The first location opened in Brossard. After the Brossard store, Montréal welcomed its first branch location in August 1993, in Anjou. In 1994, two other stores opened their doors: Laval and Pointe-Claire, followed by Marché Central (Montréal) and Québec City in 1995. That same year, the company itself changed its name to Réno-Dépôt. In 1996, a new location was established in Saint-Hubert.

===Acquisition and expansion outside Quebec===
In April 1997, the two majority shareholders of Réno-Dépôt Inc., the Michaud family and Molson Companies Limited, sold their interest in the company to the French group Castorama. In 1998, the British group Kingfisher plc acquired a large block of shares from Castorama to become the majority shareholder. In 1999, Réno-Dépôt opened a location in LaSalle and, the following year, entered the Ontario market under the English-language banner The Building Box.

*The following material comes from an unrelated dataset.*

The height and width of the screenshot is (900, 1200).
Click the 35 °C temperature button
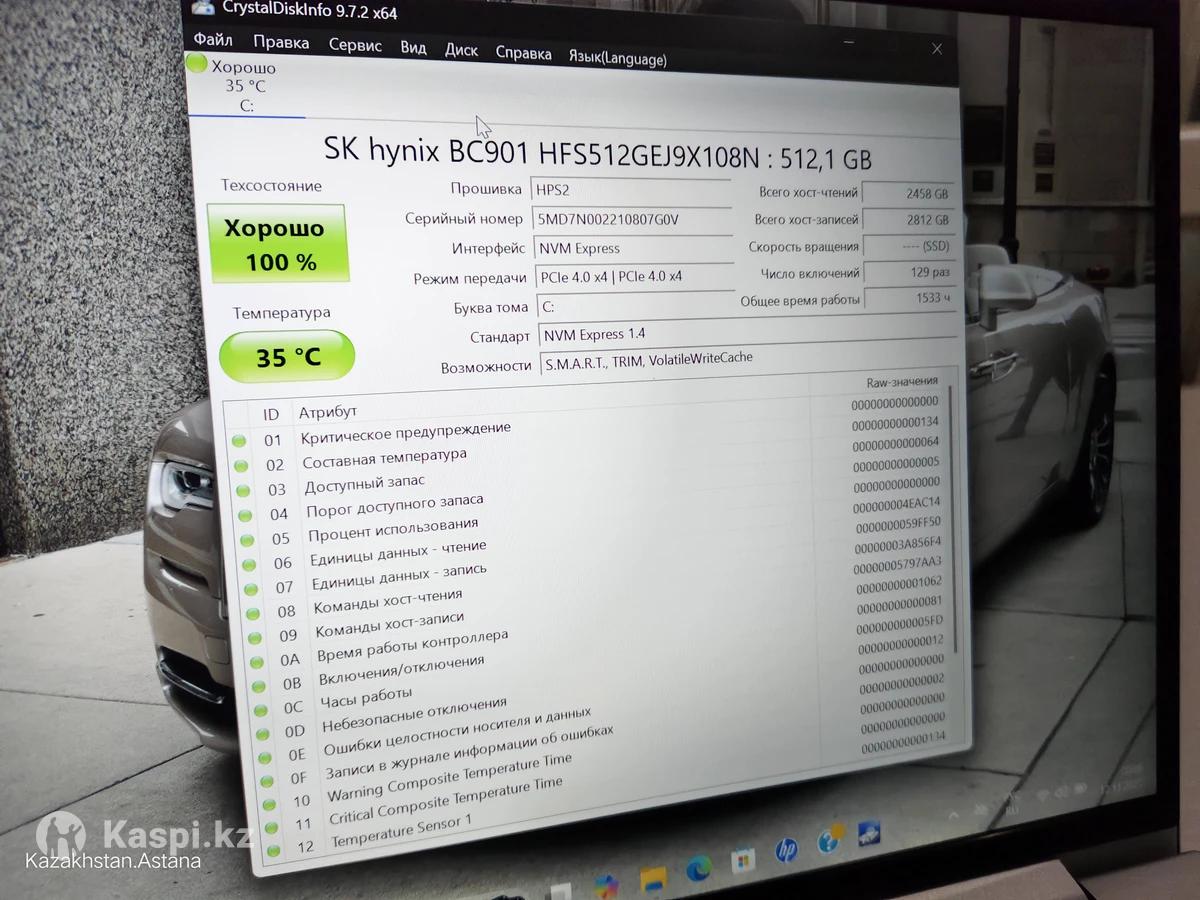pos(287,357)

In September 2003, Rona Inc. acquired Réno-Dépôt; following the merger, the Ontario-based Building Box stores were re-branded as Rona Home & Garden. The purchase was part of a plan to establish more "big box" stores to accompany its smaller specialty outlets and compete with the U.S.-based chain The Home Depot.

=== Relaunch, closure ===
In 2013, in the wake of cuts across the company, the Réno-Dépôt chain was re-positioned as a discount wholesale-focused banner with a reduced product selection. In 2015, Rona announced that the brand would expand outside of Quebec with the re-opening of shuttered Rona locations in Calgary and Aurora, Ontario as Reno-Depot. However, both locations were announced for closure in 2018 and 2019 respectively, leaving the chain once again restricted to Quebec.

In 2024, Rona began to once again phase out the banner, this time in favour of its flagship Rona+ banner (which originally replaced Lowe's Canada after its acquisition by Sycamore Partners). This process began with the Hull store on March 2024, and the Charlemagne and Sherbrooke locations in April. In October 2024, all remaining Réno-Dépôt stores were replaced by Rona+.